Penderitaan keluarga ini kian berat karena sang istri, Misla Wati, mengidap penyakit ginjal menahun. Kondisi tersebut mengharuskannya menjalani prosedur cuci darah setiap tiga hari sekali demi mempertahankan hidup.

Keterbatasan ekonomi membuat keluarga ini kesulitan mengakses fasilitas kesehatan. Untuk biaya perjalanan berobat ke rumah sakit, mereka kerap bergantung pada belas kasih dan donasi yang dikumpulkan warga sekitar.

Lebih miris lagi, keluarga ini tidak memiliki rumah pribadi. Sehari-hari, mereka menumpang tinggal di sebuah gubuk sederhana milik warga setempat.

Bahkan, untuk memenuhi kebutuhan makan dan minum sehari-hari, mereka kerap menunggu uluran tangan dari tetangga.

Melihat kondisi tersebut, AKBP Florentus Situngkir beserta jajaran memberikan bantuan berupa paket sembako dan santunan dana.

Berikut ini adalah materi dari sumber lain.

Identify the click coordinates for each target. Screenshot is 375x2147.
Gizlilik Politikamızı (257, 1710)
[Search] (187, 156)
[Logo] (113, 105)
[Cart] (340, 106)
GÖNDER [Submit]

Bantuan tersebut disalurkan secara langsung sebagai bentuk kepedulian sosial kepolisian terhadap masyarakat yang sedang tertimpa musibah, dengan harapan dapat sedikit meringankan beban keluarga.

Hingga saat ini, keluarga Rudihartono dan Misla Wati masih membutuhkan perhatian lebih lanjut, baik dari pemerintah daerah, dinas terkait, maupun para dermawan.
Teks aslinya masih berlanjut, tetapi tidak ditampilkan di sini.